Let’s start with a story...I promise this is relevant

When I was in high school, I wanted to have a turtle farm - so basically multiple turtles as pets. I thought I could make them a nice little pen around a fresh water spring on our property, and we would have a lot of fun together (for context, I was a strange high schooler…but also prom queen…so a weird mix).


Anyway, one day when I was driving home from track practice, I saw a turtle on the side of the road. I excitedly pulled over and scooped him or her up (you determine the sex of a turtle by looking at tail length and believe me, it’s more ambiguous than one might think). In any case, I decided to name it Yoda. I put Yoda in my passenger seat and drove home.


When I pulled up, my mom was outside watering plants, and as I took my passenger out of the car she of course asked, “What’s that?”


I said, “It’s a Yoda, and it’s the first member of my turtle farm.”


She just turned around and went back to watering the flowerbed, which I interpreted as a “green light”, especially considering we once had a possum named Mr. Snugglebunnies that lived in a drawer in one of our sheds and a seagull named Buckbeak that lived in a kiddie pool in our laundry room (he had a broken wing).


So, I walked in the house, put Yoda on the kitchen table, gave him/her a lettuce leaf, and started consulting google. The first thing I found out was that Yoda belonged to a subspecies of the painted turtles, and as I started diving into more specific research, I discovered some horrifying information. If removed from its natural environment, this specific turtle would wander aimlessly for the rest of its life looking for where it came from.
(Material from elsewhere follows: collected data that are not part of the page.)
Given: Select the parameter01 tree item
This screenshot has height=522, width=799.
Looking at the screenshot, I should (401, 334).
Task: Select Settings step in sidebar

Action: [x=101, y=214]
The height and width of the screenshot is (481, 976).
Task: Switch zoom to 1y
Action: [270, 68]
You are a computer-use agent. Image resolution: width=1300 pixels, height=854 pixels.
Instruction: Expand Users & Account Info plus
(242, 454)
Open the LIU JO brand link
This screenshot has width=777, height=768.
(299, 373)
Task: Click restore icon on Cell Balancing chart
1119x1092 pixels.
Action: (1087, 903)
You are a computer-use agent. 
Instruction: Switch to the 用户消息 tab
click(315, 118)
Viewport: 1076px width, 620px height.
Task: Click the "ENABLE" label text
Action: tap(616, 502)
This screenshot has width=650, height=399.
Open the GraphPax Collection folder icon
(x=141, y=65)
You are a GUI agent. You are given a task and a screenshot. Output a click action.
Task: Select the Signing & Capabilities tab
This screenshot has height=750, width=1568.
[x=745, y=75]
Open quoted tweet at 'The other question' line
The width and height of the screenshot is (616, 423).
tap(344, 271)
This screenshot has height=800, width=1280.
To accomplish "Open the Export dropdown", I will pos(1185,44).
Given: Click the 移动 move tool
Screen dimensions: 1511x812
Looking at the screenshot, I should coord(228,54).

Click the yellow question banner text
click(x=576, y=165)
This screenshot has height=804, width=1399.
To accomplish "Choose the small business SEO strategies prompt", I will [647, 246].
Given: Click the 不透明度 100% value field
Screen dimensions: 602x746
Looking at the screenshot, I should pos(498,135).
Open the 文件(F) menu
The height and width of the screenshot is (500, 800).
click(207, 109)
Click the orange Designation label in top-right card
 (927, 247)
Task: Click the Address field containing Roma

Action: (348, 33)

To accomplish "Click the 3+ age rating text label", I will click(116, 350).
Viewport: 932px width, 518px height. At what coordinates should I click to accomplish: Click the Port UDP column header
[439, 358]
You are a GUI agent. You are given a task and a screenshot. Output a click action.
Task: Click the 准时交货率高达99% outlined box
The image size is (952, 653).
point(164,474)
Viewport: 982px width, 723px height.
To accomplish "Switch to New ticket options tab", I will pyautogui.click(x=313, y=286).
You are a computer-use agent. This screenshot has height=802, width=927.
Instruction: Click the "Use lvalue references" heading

Shit.


I put on a pair of gloves, gave Yoda a bath in order to get rid of my scent so his tribe wouldn’t reject him, and immediately drove him back to where I found him. Goodbye Yoda, and good luck.



So what does my failed turtle farm have to do with healing the inner child?


Everything.


We are all painted turtles. Just as the painted turtle will spend the rest of their life looking for their home, so will we, as humans, live our lives searching for our natural habitat – which is wholeness, fulfillment, and pure love (if you don’t believe me, I’ll share my rationale in a moment). The problem arises because when we are children, we are dependent on our caregivers to meet our needs, and inevitably, they will not meet our needs perfectly so we end up with wounds and voids.


If the inner child is not healed, than in our adult lives we will continue to look to have our needs met outside of ourselves. We will continue to be dependent on others for feelings of love, validation, happiness, and fulfillment. While this isn’t a bad way to live your life (many people do it this way), it’s also not ideal. When we depend on imperfect humans to have our needs met we are setting ourselves up to live our lives on an emotional roller coaster. While that may sound exciting, honey it’s exhausting. And more importantly, it is the surest way to distract yourself from being all that you can be, and it will prevent you from actualizing your true potential. Now more than ever the world needs the full expression of your gifts, so healing the inner child is work worth doing.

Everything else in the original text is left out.